(Assignment)
For each line of the data that includes the word "cookies", copy the line.

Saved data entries
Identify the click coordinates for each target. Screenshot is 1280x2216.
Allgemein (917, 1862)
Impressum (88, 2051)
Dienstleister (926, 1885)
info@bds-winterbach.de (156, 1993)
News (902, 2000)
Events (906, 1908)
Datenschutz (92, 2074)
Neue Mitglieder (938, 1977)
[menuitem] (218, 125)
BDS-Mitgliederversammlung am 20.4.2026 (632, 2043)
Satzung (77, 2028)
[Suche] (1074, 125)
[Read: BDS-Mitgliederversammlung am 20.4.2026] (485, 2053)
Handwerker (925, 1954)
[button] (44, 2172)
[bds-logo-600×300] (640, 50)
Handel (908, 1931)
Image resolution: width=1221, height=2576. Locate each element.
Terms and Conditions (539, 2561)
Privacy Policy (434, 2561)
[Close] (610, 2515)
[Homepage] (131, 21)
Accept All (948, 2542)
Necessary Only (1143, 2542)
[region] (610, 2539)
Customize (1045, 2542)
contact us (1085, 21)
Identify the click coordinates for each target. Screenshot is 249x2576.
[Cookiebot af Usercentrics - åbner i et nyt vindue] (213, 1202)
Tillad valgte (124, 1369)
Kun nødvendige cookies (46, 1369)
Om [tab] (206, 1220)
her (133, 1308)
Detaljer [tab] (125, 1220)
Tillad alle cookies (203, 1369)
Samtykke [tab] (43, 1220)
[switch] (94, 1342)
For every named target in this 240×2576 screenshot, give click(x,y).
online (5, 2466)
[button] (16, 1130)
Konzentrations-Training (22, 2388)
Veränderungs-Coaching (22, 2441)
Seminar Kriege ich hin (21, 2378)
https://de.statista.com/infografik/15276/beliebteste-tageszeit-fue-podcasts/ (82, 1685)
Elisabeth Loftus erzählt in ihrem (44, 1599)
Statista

(Response)
Kun nødvendige cookies (46, 1369)
Tillad alle cookies (203, 1369)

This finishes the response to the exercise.